Reference
You can download the complete API spec
NV-Embed-QA and E5 models
operate in passage
or query
mode, and thus require the input_type
parameter. passage
is used when generating
embeddings during indexing. query
is used when generating embeddings during querying. It is very important to use the correct input_type
.
Failure to do so will result in large drops in retrieval accuracy.

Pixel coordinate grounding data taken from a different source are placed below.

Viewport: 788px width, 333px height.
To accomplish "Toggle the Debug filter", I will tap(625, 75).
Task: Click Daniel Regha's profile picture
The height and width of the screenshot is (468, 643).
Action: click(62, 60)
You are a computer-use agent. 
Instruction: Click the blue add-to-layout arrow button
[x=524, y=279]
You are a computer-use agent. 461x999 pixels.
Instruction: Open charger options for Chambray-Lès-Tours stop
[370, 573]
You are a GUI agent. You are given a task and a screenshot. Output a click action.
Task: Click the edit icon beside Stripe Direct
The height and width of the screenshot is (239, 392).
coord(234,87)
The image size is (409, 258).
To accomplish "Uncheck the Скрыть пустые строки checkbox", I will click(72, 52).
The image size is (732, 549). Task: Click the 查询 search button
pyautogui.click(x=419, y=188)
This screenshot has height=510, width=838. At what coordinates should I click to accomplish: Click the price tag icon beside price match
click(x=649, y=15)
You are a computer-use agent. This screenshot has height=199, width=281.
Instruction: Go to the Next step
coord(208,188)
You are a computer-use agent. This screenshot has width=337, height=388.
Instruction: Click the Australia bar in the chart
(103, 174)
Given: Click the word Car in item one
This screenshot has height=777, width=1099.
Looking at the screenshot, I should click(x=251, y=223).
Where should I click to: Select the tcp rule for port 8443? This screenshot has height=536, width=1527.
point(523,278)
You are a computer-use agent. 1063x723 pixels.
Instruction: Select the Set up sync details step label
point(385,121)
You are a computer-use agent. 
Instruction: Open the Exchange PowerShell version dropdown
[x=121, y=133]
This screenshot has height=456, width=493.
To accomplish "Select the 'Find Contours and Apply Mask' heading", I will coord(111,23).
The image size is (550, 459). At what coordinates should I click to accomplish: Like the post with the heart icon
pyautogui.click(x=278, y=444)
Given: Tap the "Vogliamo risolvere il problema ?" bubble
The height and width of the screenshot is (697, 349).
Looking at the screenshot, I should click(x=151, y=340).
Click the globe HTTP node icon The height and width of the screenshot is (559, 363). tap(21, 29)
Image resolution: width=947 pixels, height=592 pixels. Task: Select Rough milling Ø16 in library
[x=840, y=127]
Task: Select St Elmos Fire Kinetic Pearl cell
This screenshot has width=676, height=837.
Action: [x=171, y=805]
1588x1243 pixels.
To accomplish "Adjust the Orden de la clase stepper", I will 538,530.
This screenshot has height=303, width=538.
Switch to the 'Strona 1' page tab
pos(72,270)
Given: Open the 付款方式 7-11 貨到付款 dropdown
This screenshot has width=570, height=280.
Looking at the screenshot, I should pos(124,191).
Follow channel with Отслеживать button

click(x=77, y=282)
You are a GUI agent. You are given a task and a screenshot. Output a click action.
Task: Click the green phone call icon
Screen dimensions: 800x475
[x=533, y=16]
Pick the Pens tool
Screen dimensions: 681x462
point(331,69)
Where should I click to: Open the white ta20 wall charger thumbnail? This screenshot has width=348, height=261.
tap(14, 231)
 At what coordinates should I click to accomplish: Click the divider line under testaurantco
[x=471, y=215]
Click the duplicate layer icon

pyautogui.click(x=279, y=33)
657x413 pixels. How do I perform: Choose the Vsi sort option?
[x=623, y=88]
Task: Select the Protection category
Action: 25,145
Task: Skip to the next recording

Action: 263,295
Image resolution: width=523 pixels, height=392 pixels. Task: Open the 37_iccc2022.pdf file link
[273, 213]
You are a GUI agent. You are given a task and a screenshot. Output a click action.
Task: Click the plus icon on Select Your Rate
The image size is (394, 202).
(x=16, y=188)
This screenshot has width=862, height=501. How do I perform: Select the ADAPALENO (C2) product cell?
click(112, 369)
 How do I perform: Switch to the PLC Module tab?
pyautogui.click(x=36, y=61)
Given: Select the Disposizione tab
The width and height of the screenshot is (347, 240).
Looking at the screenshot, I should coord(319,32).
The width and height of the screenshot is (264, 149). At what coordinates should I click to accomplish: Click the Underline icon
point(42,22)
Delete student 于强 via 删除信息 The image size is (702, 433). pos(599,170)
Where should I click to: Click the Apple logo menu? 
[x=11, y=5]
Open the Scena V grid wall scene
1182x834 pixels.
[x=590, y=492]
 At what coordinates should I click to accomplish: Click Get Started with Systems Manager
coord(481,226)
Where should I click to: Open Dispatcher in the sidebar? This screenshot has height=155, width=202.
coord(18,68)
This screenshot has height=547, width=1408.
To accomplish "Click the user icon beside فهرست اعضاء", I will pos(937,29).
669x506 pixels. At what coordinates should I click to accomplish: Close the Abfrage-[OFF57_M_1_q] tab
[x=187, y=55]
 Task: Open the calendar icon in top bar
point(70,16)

Since the OpenAI API does not accept input_type
as a parameter, it is possible to add the -query
or -passage
suffix to the model
parameter
like NV-Embed-QA-query
and not use the input_type
field at all for OpenAI API compliance.
For example, the following two requests are identical.
With the input_type
parameter:
curl -X "POST" \
"http://${HOSTNAME}:${SERVICE_PORT}/v1/embeddings" \
-H 'accept: application/json' \
-H 'Content-Type: application/json' \
-d '{
"input": ["What is the population of Pittsburgh?"],
"model": "nvidia/nv-embedqa-e5-v5",
"input_type": "query"
}'
Without the input_type
parameter with the -query
(or -passage
) in the model name:
curl -X "POST" \
"http://${HOSTNAME}:${SERVICE_PORT}/v1/embeddings" \
-H 'accept: application/json' \
-H 'Content-Type: application/json' \
-d '{
"input": ["What is the population of Pittsburgh?"],
"model": "nvidia/nv-embedqa-e5-v5-query"
}'
Note that the GTE and GTR models do not accept the input_type
parameter, since both the -query
and -passage
input types are processed in the same way.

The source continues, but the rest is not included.